Better Processes = Better Performance
An increasingly large goal of machine learning in the business world is augmenting or replacing humans in complex tasks like reviewing and updating contracts. But virtually all tasks that might be worth applying machine learning to are built on top of a chain of business processes with multiple inputs, outputs, and potential paths. In most cases, these processes have been built up over years, or sometimes decades, of human experience in response to business challenges. The net result is often a task that, while seemingly simple, actually follows a convoluted path to completion that relies on tribal knowledge to navigate effectively. It should be no surprise that attempting to apply machine learning to these processes without first mapping and streamlining them usually results in poor performance at best.

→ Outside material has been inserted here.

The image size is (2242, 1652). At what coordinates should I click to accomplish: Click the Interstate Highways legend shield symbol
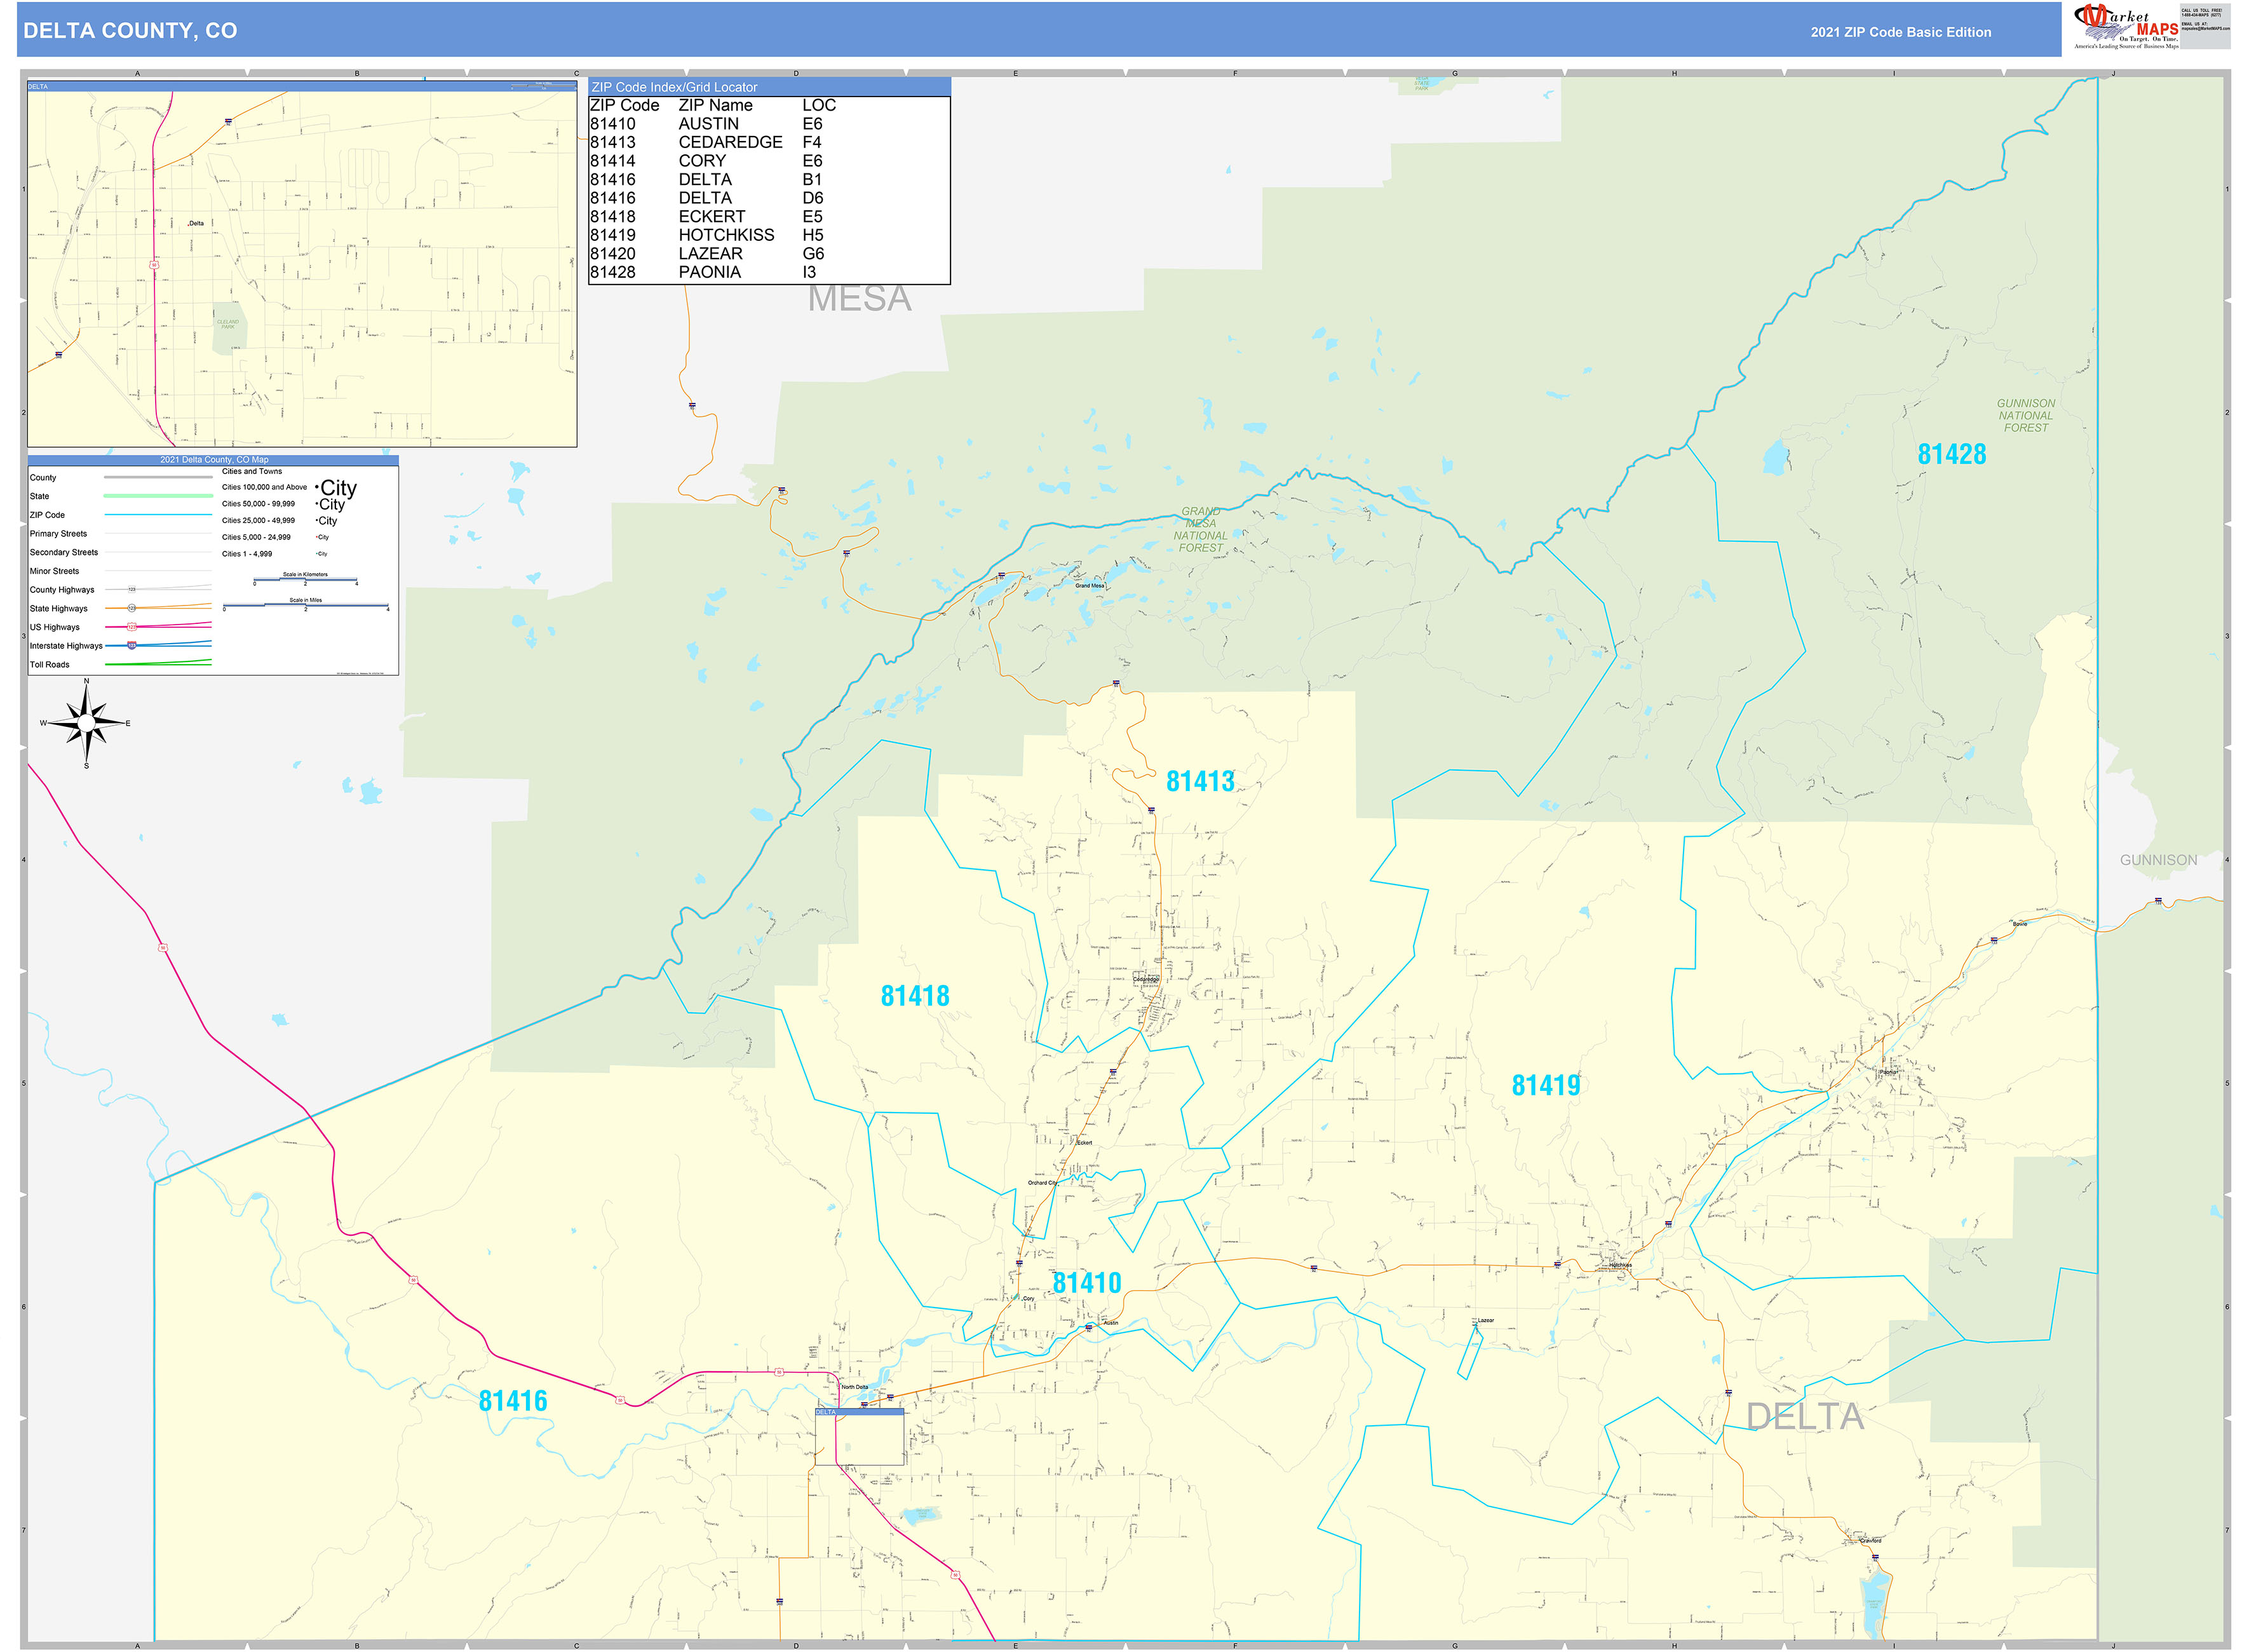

The upside of process improvement is that it doesn’t just help machines. It also helps people within an organization, especially those who are new to a role and need to get up to speed quickly while minimizing mistakes. And while many people equate process improvement with massive initiatives that require full management systems and lengthy ramp-up times, the truth is that many business activities can be improved by something as simple as creating a detailed process map and looking for obvious sources of confusion. Basic activities like this serve to get everyone on a team aligned with the “right” way to perform a task and help uncover inefficiencies and roadblocks, regardless of whether or not a machine learning initiative is ever undertaken.
Steps to Readiness
If machine learning is on your short list of initiatives to pursue, following a few steps before embarking can save you time, money, and headaches down the road. I recommend clients take these actions as a first step:
- Evaluate your data environment objectively and determine if it is really clean enough, organized enough, and unified enough for machine learning
- Work with your IT organization to shore up any data issues before hiring outside experts
- Perform detailed process mapping for the tasks you want to apply machine learning to
- Improve your processes to remove inconsistencies and “gotchas” while standardizing steps and eliminating reliance on tribal knowledge
Once these steps are complete, teams can more accurately gauge if machine learning even makes sense, if it’s realistically possible, and if the return on investment will be worthwhile. If a machine learning initiative is the right next step, the outcomes of these pre-work items will make an implementation much faster and head off many potential issues along the way. And even if machine learning isn’t the right next step today, cleaner and more structured data combined with well-defined and reviewed processes will pay dividends regardless of their end use.